● INSTRUCTIONS FOR THE TASK
All the data below goes into the copy word for word, but the pictures don't.

Pixel coordinate grounding data
#####

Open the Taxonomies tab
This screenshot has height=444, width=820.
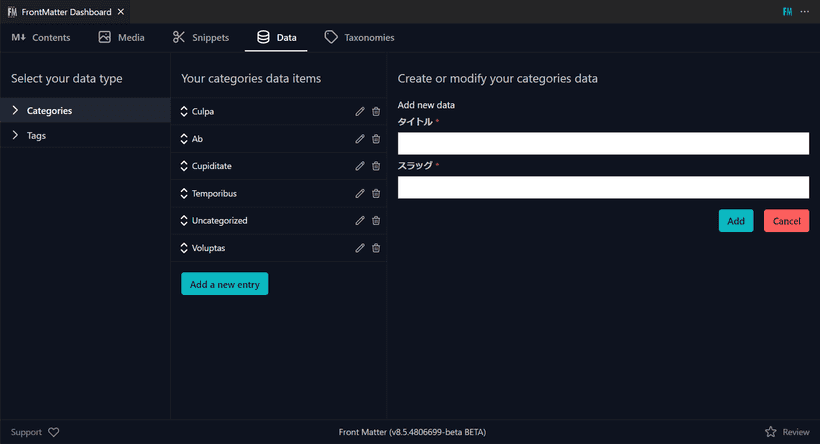pyautogui.click(x=359, y=38)
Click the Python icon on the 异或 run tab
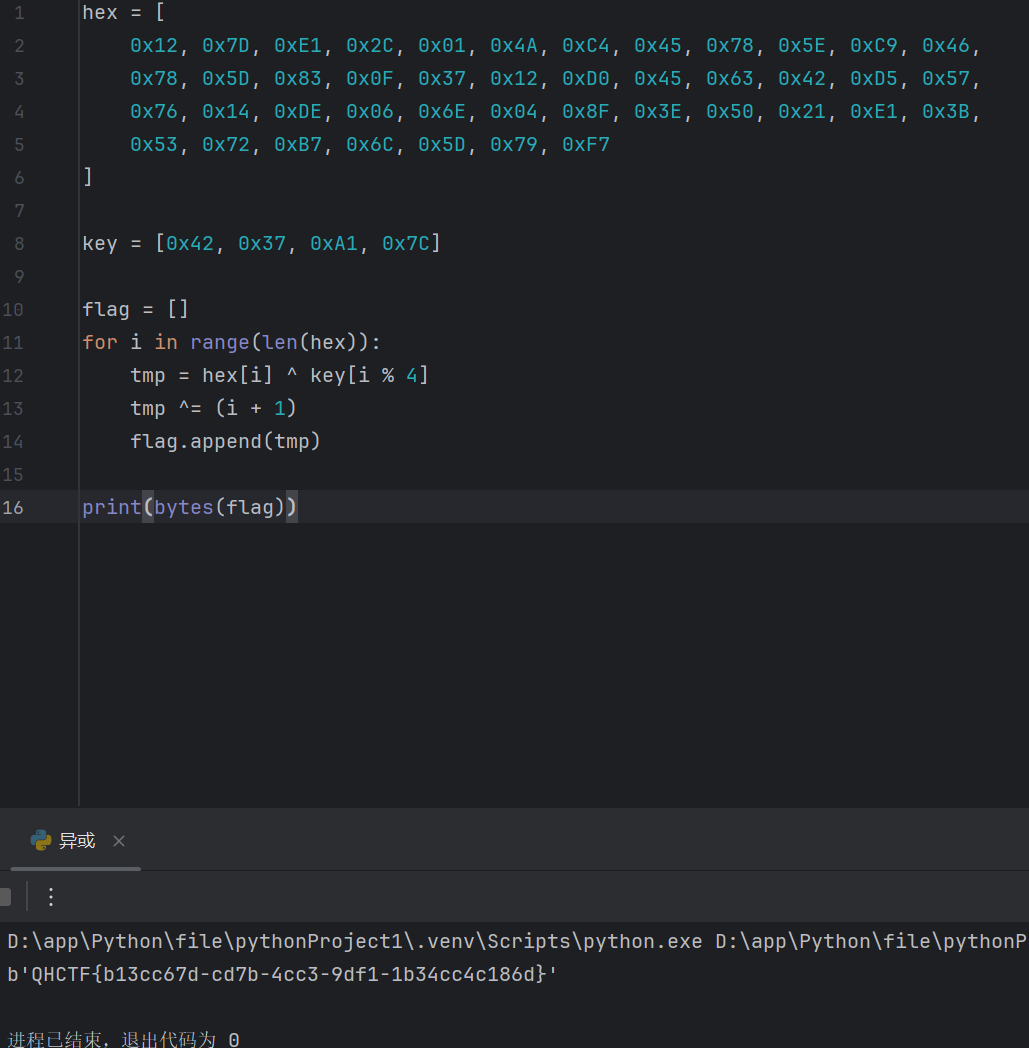 coord(41,841)
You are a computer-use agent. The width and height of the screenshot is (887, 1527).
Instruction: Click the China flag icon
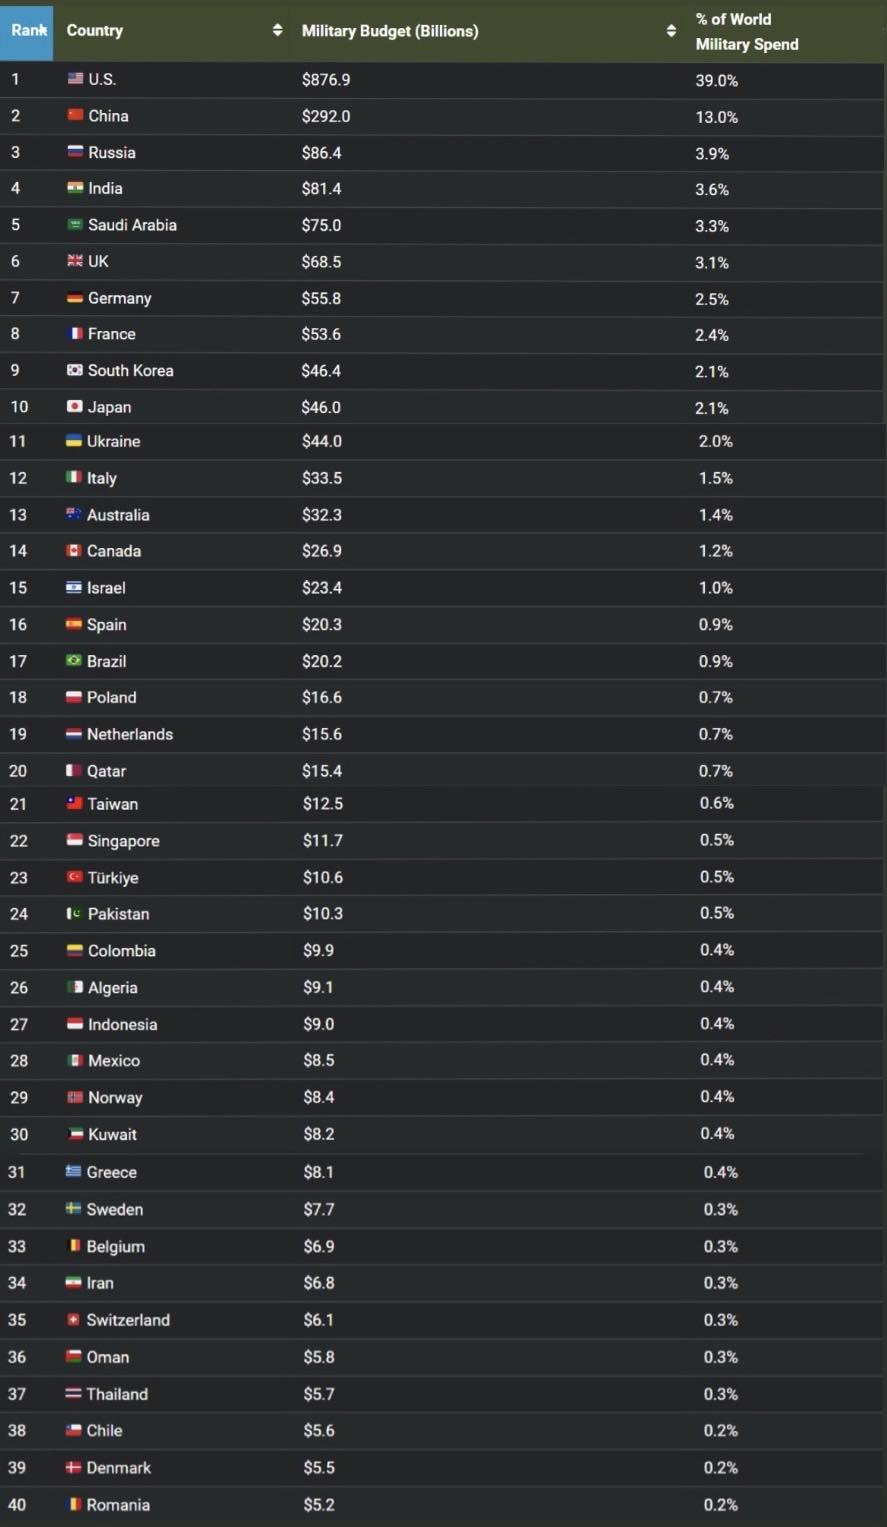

#####

● EXERCISE RESULT
Open the Taxonomies tab
This screenshot has height=444, width=820.
pyautogui.click(x=359, y=38)
Click the Python icon on the 异或 run tab
 coord(41,841)
You are a computer-use agent. The width and height of the screenshot is (887, 1527).
Instruction: Click the China flag icon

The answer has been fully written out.